== What is required ==
Write out, exactly and in full, the line where "Click the Premium badge beside Duo" appears together with all lines that follow it in the entries below. Do not include pictures.

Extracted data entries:

□ □ □

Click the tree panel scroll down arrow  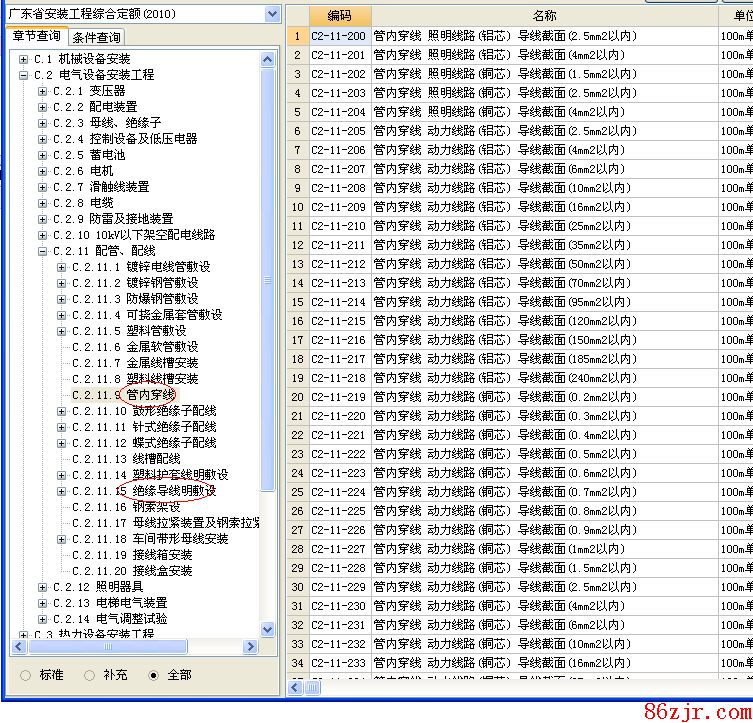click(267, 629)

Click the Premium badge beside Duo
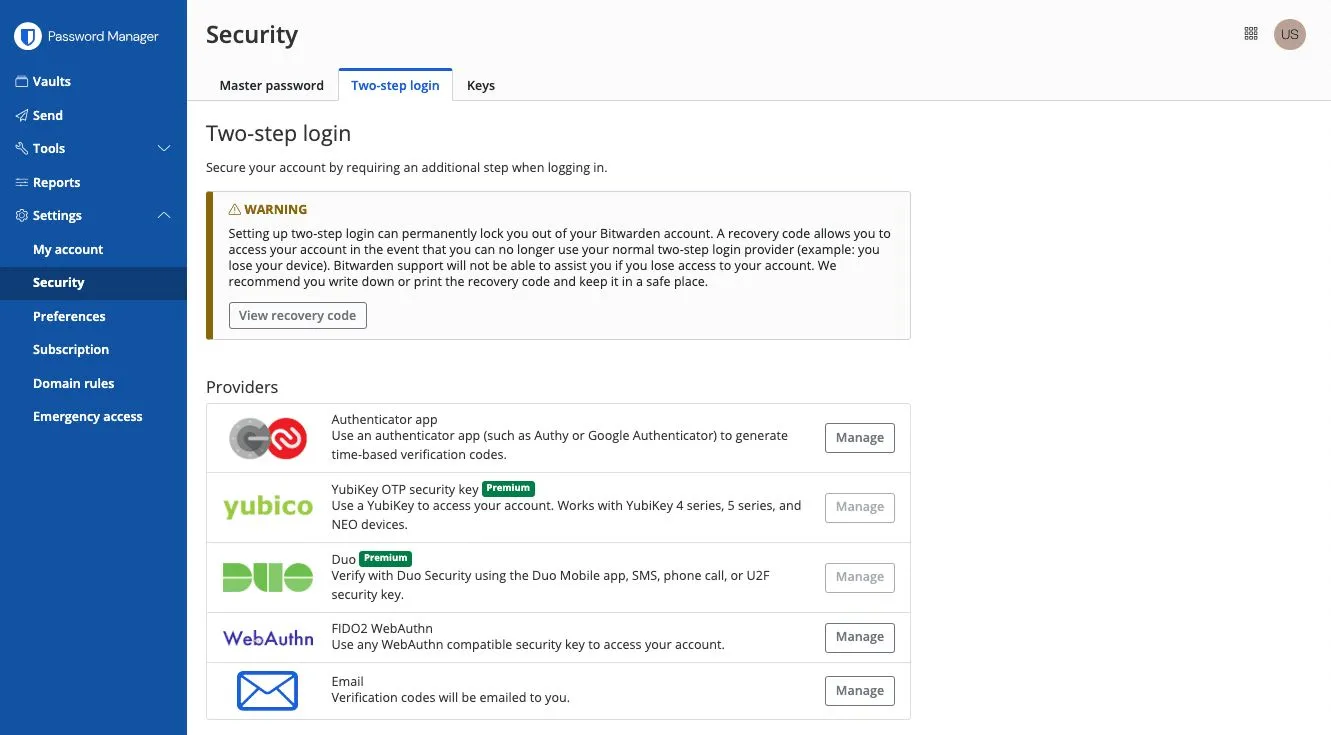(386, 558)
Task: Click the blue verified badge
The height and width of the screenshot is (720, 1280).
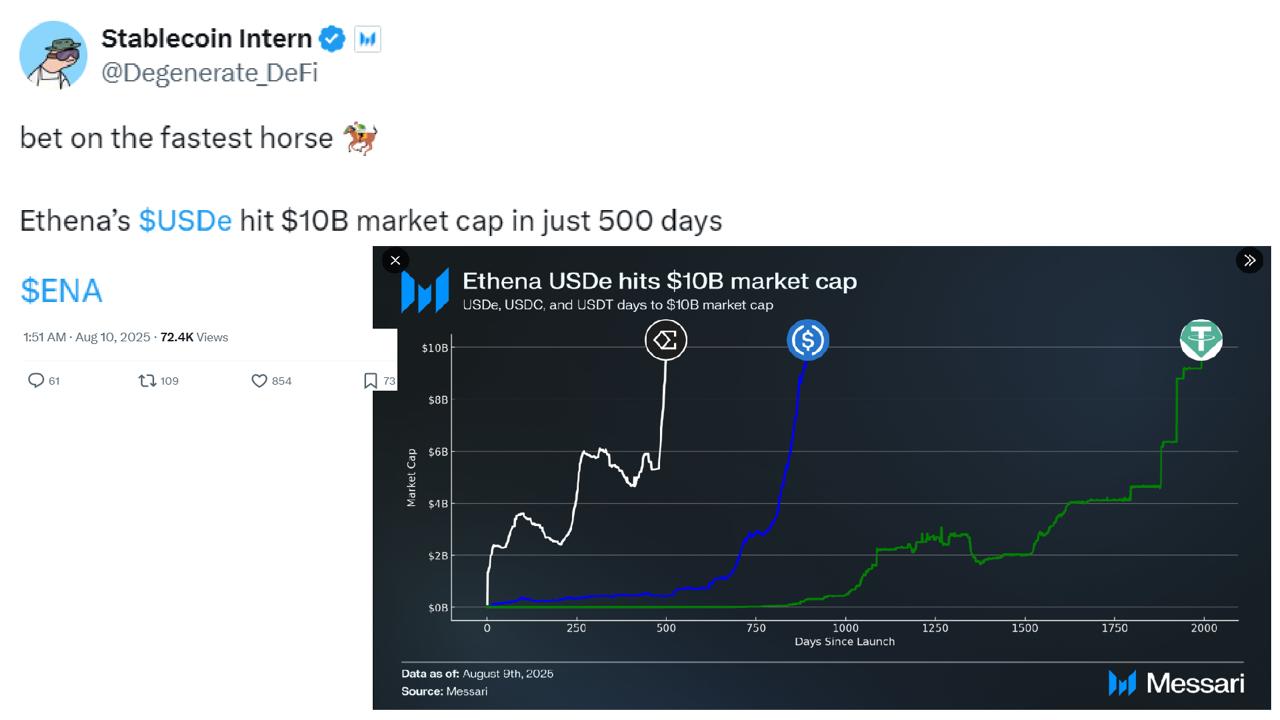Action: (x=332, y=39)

□ □ □

== Task result ==
Click the Premium badge beside Duo
(386, 558)
Task: Click the blue verified badge
The height and width of the screenshot is (720, 1280).
Action: (x=332, y=39)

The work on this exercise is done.